▸ Task to carry out: Reproduce only the lines below that run from the one containing "Find the location of a particular element. This" through the one containing "y-tick-label: 15 is", replacing "screenshot" with "image" and keeping everything else unchanged. Leave the pictures out of your answer.

▸ Information shown:
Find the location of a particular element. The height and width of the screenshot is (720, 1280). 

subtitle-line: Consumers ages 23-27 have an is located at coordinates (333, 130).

...

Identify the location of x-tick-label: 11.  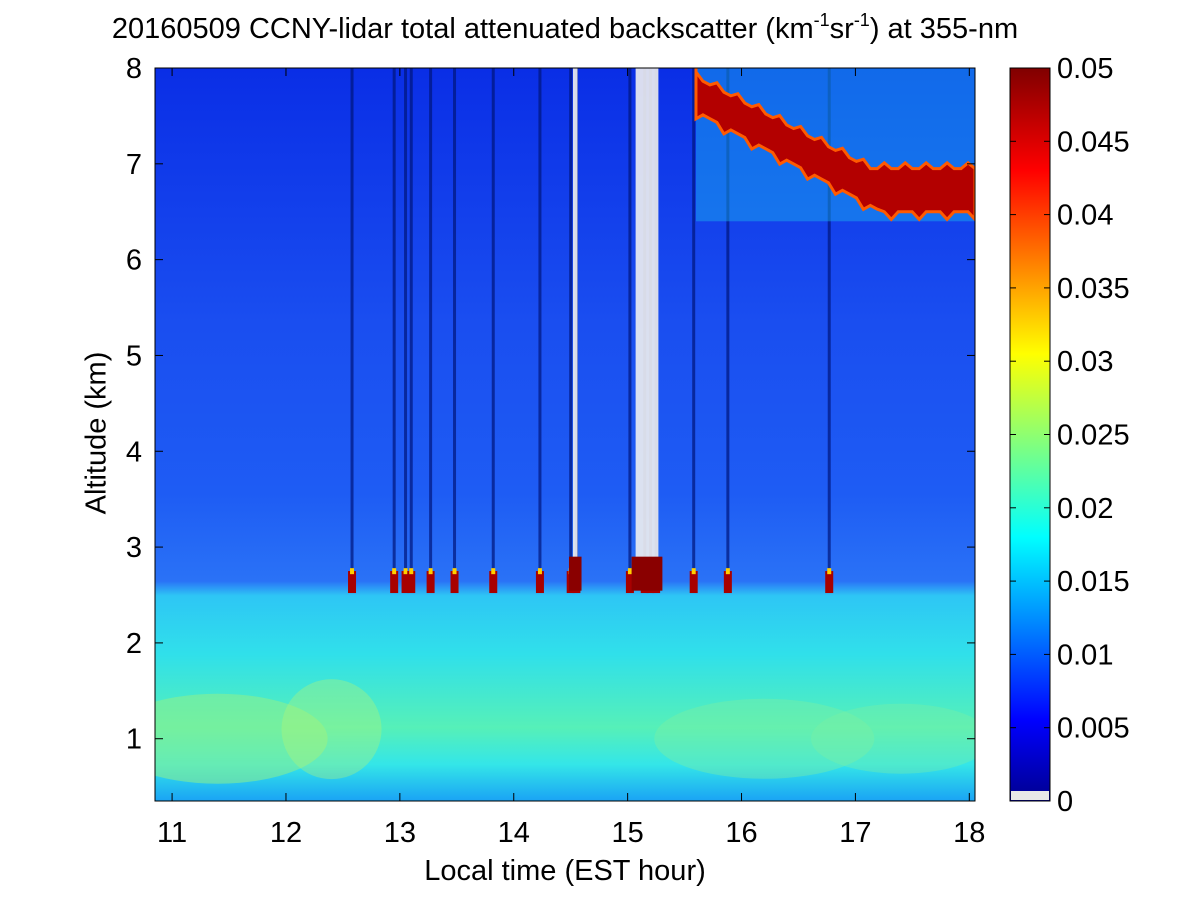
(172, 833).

...

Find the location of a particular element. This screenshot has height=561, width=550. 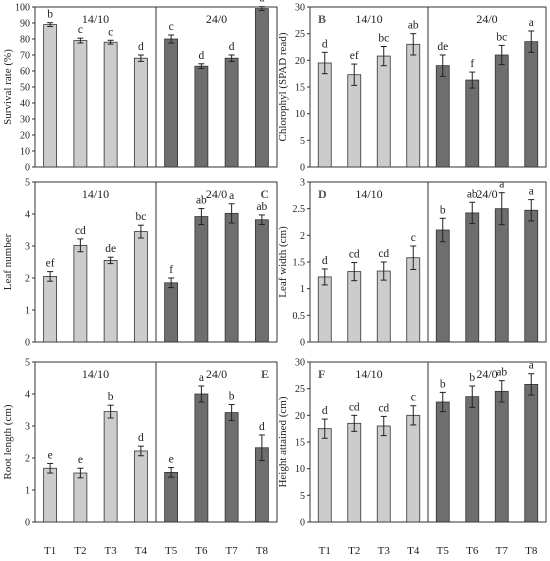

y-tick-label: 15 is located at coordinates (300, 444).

▸ Your response:
Find the location of a particular element. This image has height=561, width=550. 

y-tick-label: 15 is located at coordinates (300, 444).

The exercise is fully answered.